▶ THE TASK
Whenever the word "click" occurs in a line of the material below, that line is counted. Report only the count.

▶ MATERIAL TO PROCESS
- - -

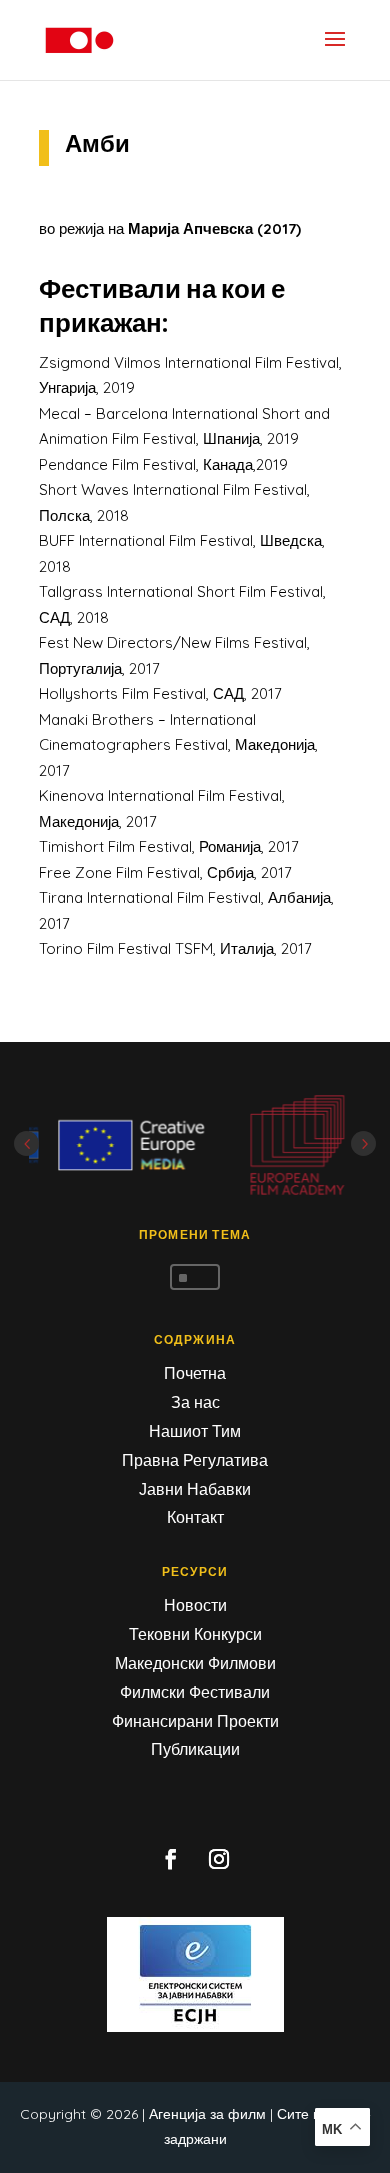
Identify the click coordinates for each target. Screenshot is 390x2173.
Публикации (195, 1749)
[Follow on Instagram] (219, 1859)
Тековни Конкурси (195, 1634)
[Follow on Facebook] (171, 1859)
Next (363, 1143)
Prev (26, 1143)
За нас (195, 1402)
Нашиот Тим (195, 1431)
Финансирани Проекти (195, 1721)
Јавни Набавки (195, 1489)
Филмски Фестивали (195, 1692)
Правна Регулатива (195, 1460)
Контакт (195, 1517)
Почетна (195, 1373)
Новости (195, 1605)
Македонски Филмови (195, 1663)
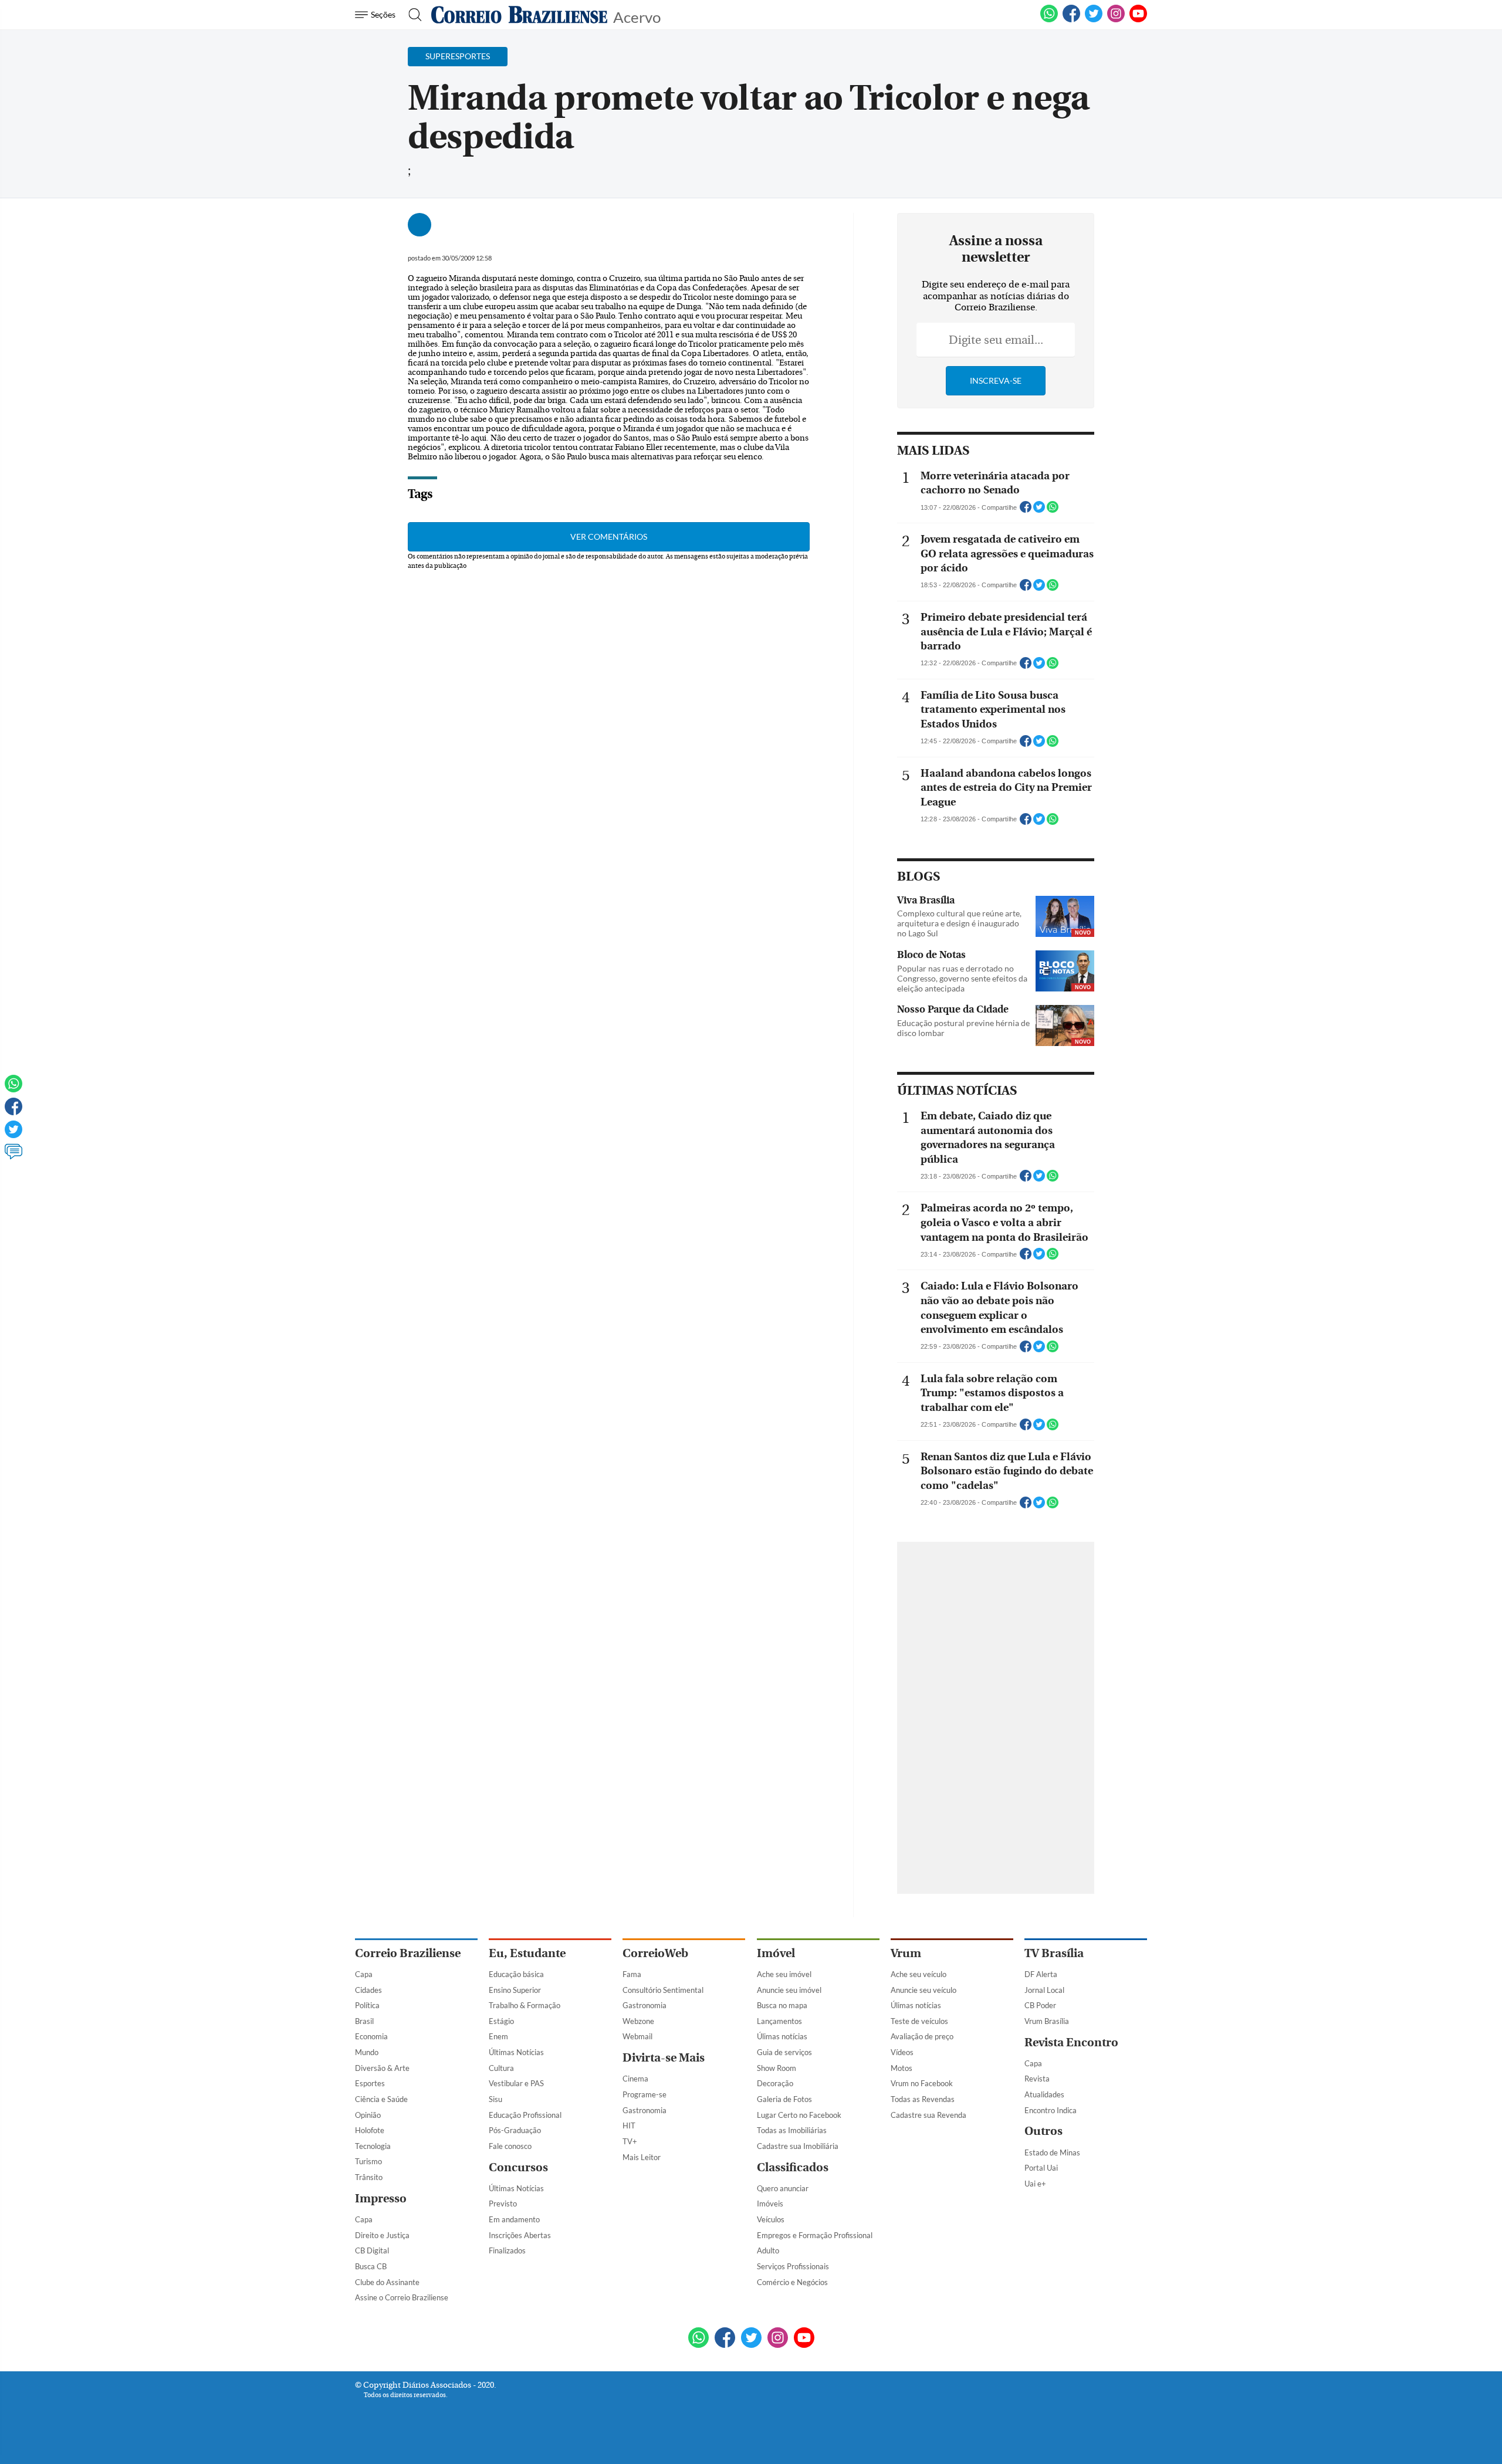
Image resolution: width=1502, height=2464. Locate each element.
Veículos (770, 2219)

- - -

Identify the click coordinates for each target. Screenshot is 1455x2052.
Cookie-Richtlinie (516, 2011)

- - -

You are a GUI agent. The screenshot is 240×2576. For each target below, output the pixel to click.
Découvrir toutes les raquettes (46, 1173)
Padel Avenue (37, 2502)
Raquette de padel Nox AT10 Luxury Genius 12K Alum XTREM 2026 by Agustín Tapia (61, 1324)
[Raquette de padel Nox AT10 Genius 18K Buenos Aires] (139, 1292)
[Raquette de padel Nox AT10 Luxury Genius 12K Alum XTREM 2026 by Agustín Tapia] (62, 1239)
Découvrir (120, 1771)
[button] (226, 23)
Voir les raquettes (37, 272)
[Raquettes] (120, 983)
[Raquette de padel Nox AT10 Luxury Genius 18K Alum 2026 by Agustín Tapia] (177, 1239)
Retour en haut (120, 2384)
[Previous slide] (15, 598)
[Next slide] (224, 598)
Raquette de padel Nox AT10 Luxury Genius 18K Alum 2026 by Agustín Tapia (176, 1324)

- - -

▶ ANSWER TO THIS TASK
3